Tuesday, February 09, 2010

Rolling averages considered harmful

Well, if not actually harmful, it's possible to be misled by them. Here's an example (yes I am making this up) that illustrates something kind of anomalous.

Suppose we're measuring, oh, new cases of the flu, or complaints about potholes in the street, something like this. Now consider the following figures taken over a 7-week period:

week # of cases change
week#1 20 (N/A)
week#2 30 +10
week#3 40 +10
week#4 50 +10
week#5 46 -4
week#6 42 -4
week#7 41 -1
That table tells the story that the number of flu cases (or whatever) got worse and peaked in week#4. In weeks 5,6,7 we saw the number of incoming cases decrease.

Now watch what happens if we ask for a 4-week rolling average to be reported weekly.
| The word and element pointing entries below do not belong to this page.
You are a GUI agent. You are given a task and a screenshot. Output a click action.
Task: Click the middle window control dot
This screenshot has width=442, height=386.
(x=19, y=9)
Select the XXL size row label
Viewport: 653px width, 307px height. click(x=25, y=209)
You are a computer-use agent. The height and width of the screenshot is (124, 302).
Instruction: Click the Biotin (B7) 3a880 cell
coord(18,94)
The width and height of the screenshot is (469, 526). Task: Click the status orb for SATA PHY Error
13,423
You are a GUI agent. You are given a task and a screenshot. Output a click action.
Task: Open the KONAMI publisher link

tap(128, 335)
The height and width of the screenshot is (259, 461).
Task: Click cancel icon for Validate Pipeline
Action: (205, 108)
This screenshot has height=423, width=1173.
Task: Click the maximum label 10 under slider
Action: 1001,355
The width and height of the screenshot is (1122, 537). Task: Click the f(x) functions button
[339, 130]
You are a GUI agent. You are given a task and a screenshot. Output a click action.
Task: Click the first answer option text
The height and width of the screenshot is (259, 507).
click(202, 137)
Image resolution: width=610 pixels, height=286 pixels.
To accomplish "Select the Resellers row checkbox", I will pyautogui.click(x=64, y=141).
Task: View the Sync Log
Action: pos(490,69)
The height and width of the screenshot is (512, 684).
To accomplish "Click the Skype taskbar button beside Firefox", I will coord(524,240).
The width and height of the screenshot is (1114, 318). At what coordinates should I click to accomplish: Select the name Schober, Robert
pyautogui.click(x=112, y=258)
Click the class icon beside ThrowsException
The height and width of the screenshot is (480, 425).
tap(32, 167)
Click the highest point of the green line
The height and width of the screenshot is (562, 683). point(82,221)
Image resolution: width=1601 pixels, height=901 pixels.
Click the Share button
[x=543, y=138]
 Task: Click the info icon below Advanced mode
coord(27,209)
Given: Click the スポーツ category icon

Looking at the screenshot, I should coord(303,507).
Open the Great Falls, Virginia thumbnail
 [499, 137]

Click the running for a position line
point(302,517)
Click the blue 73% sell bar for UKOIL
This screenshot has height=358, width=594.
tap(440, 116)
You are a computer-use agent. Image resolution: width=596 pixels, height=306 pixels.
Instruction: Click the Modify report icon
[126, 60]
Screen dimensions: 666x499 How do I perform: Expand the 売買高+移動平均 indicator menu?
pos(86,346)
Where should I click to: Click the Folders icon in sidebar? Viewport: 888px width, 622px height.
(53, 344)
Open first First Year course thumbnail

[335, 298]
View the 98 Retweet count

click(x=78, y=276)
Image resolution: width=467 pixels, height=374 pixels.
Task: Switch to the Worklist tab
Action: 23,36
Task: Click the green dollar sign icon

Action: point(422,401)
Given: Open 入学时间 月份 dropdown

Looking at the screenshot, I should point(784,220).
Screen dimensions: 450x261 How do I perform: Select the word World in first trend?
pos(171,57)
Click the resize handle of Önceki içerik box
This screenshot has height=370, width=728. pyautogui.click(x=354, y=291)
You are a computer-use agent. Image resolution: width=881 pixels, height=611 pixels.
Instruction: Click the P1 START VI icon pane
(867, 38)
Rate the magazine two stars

The table below shows the average over the previous four weeks:

week # cases change 4-week rolling
week#1 20 (N/A) (N/A) (N/A)
week#2 30 +10 (N/A) (N/A)
week#3 40 +10 (N/A) (N/A)
week#4 50 +10 35 (N/A)
week#5 46 -4 41.5 +6.5
week#6 42 -4 44.5 +3.0
week#7 41 -1 44.75 +0.25
Note that in weeks 5,6,7, the 4-week rolling average is still increasing, even though the number of new cases is headed downward. This sort of thing can cause executives to worry needlessly, but the bad part is that the short-attention-span crowd can then order wild-goose-chases. "You guys say the number of cases is down week-on-week, but our 4-week rolling average is still trending up! Somebody had better find out why!"

So if you're tasked with weekly reports of a 4-week rolling average, you might want to watch out for anomalies like this.